School of Petroleum Engineering, China University of Petroleum (East China), Qingdao, China
Identifying changes in coal permeability with gas pressure and accurately codifying mean effective stresses in laboratory samples are crucial in predicting gas-flow behavior in coal reservoirs. Traditionally, coal permeability to gas is assessed using the steady-state method, where the equivalent gas pressure in the coal is indexed to the average of upstream and downstream pressures of the coal, while ignoring the nonlinear gas pressure gradient along the gas flow path. For the flow of a compressible gas, the traditional method consistently underestimates the length/volume-averaged pressure and overestimates mean effective stress. The higher the pressure differential within the sample, the greater the error between the true mean pressure for a compressible fluid and that assumed as the average between upstream and downstream pressures under typical reservoir conditions. A correction coefficient for the compressible fluid pressure asymptotes to approximately 1.3%, representing that the error in mean pressure and effective stress can be on the order of approximately 30%, particularly for highly pressure-sensitive permeabilities and compressibilities, further amplifying errors in evaluated reservoir properties. We utilized this volume-averaged pressure and effective stress to correct permeability and compressibility data reported in the literature. Both the corrected initial permeability and the corrected pore compressibility were found to be smaller than the uncorrected values, due to the underestimation of the true mean fluid pressure, resulting in an overestimation of reservoir permeability if not corrected. The correction coefficient for the initial permeability ranges from 0.6 to 0.1 (reservoir values are only approximately 40% to 90% of laboratory values), while the correction coefficient for pore compressibility remains at approximately 0.75 (reservoir values are only approximately 25% of laboratory value). Errors between the uncorrected and corrected parameters are quantified under various factors, such as confining pressure, gas sorption, and temperature. By analyzing the evolutions of the initial permeability and pore compressibility, the coupling mechanisms of mechanical compression, adsorption swelling, and thermal expansion on the pore structure of the coal can be interpreted. These findings can provide insights that are useful for assessing the sensitivity of coal permeability to gas pressure as truly representative of reservoir conditions.

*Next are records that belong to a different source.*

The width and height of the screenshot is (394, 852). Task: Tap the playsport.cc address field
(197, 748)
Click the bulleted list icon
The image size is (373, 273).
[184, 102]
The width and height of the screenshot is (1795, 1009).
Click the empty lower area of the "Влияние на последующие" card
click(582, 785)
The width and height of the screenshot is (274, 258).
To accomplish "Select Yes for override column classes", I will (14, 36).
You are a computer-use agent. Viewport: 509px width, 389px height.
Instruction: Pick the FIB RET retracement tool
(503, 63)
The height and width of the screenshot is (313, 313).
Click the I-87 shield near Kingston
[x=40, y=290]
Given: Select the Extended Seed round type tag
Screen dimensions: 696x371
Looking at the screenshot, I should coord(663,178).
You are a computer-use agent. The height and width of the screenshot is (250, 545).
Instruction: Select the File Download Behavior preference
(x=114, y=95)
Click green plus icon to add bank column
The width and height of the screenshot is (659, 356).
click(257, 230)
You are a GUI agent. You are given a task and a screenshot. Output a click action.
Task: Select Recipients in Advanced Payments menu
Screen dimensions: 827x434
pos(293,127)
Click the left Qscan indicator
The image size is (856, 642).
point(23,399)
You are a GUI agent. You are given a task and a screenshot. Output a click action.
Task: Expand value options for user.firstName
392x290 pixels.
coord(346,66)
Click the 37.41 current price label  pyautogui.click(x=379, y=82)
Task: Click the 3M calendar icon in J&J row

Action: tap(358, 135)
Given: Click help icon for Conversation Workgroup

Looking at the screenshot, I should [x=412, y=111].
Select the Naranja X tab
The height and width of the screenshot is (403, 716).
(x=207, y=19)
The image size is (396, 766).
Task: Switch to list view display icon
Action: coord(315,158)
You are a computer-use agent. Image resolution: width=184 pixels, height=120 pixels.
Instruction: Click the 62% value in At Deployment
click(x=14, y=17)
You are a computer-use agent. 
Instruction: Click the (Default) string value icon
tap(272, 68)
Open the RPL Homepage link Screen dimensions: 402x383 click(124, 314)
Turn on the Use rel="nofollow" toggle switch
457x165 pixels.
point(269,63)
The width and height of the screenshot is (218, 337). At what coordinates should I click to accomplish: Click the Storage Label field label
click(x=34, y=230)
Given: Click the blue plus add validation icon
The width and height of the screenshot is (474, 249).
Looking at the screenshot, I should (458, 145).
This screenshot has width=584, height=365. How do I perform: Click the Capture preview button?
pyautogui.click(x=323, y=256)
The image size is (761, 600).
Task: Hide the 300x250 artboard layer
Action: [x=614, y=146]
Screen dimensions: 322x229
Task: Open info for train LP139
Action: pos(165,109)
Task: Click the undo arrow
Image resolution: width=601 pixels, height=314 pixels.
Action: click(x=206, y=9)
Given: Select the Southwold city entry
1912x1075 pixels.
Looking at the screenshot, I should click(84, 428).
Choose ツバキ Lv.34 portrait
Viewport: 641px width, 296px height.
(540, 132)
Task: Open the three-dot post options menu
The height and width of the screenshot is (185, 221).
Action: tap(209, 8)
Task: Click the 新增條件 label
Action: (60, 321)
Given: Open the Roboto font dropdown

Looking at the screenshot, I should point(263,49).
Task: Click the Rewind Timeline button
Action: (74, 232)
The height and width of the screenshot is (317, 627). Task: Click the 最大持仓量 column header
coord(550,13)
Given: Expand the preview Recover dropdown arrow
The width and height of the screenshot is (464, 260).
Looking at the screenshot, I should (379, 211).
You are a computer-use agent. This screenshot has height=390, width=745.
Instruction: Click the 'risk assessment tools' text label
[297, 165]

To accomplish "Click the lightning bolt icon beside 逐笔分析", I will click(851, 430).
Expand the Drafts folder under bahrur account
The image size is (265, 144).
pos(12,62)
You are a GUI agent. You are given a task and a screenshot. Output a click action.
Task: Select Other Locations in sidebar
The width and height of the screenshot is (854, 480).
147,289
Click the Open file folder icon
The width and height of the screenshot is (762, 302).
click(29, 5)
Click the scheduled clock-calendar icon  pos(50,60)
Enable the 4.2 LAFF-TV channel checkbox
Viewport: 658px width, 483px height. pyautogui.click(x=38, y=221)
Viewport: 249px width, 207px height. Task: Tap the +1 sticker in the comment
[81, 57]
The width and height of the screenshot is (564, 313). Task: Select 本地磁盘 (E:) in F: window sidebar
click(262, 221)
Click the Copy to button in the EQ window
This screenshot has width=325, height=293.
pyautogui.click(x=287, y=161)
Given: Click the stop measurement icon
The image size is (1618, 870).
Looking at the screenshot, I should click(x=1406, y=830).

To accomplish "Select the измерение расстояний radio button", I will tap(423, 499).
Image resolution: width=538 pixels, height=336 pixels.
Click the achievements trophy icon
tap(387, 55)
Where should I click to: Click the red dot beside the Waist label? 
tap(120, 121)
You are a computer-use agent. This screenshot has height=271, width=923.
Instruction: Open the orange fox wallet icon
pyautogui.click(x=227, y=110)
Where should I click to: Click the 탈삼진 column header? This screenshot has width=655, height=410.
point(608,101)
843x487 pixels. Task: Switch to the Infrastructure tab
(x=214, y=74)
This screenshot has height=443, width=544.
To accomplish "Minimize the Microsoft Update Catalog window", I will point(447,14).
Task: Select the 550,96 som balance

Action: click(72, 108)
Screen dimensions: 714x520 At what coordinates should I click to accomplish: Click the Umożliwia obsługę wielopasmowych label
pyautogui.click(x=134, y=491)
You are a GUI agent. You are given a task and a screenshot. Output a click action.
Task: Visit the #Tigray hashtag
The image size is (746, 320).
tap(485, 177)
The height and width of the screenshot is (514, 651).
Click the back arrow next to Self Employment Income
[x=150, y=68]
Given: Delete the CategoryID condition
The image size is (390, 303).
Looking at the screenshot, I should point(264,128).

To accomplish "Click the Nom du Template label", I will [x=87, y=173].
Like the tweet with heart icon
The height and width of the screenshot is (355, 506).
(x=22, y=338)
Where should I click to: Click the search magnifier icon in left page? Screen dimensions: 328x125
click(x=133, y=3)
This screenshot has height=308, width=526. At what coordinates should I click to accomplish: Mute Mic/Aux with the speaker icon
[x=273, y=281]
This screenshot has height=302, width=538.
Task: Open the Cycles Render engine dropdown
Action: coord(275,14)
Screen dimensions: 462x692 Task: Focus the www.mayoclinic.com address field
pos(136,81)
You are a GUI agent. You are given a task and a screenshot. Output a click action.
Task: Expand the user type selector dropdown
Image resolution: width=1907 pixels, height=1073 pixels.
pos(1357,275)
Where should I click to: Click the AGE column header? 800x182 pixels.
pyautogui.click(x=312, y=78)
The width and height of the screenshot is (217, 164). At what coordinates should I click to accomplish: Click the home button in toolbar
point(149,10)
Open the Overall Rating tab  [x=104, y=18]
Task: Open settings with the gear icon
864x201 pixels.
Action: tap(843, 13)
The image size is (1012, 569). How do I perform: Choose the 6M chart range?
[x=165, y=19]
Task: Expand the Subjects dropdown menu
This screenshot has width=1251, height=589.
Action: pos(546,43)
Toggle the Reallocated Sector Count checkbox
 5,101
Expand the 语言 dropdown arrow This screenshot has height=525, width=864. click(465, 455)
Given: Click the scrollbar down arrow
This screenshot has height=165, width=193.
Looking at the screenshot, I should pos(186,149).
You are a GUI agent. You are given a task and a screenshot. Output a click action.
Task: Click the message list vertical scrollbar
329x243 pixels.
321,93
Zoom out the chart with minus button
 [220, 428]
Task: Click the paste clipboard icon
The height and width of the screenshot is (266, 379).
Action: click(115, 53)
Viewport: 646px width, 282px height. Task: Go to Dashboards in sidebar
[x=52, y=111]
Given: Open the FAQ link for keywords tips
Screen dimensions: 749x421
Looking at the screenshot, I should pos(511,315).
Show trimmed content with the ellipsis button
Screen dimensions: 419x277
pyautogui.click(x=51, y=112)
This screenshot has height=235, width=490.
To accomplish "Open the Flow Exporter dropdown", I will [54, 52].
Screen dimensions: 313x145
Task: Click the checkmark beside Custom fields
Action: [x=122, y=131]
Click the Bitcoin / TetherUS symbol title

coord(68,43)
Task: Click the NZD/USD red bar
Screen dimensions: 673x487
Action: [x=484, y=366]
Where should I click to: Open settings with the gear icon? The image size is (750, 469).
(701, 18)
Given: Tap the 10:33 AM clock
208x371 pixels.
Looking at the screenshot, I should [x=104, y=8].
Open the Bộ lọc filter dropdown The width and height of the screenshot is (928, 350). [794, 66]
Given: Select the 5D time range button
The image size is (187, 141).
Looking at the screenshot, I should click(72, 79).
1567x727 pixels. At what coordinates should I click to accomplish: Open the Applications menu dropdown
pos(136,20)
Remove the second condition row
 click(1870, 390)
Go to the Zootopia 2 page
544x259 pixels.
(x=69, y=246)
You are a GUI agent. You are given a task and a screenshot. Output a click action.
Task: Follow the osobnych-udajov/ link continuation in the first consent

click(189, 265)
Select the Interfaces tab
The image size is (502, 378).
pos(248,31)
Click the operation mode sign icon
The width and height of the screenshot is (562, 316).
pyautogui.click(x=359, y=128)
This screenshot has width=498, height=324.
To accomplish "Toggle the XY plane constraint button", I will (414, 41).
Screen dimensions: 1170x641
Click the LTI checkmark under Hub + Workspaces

Assessing controls on coal permeability by effective stresses and gas pressures are important in predicting gas-flow behavior in coal reservoirs (Liu et al. 2020, 2016a, 2015). Current laboratory measurements of rock materials rely on either steady-state or unsteady-state method. The steady-state method measures the rate of fluid flow rate in a rock core under an applied fluid pressure differential, with the permeability evaluated from Darcy’s law (Darcy 1856; http.//www.coretest.com/automated-permeameted-porosimeter.html; Liu et al. 2016b; Li et al. 2009). The fluid flow rate may be measured from either the influent rate or effluent rate (Gensterblum et al. 2014a; Cui et al. 2009; Ghanizadeh et al. 2014; Pei et al. 2019), and under steady state, these should be equivalent. Typically, the outlet flow rate is measured. In lowly permeable materials (< 10–18 m2) flow rates are difficult to measure using flowmeters and steady conditions must take an extended period to stabilize Thus, pulse decay metods (Brace et al. 1968) utilize the unsteady response where a transient pressure differential is applied at the two ends of a pre-saturated rock core. The resulting permeability is evaluated from the pressure equilibration rate between the upstream and downstream reservoirs or the time to reach equilibrium.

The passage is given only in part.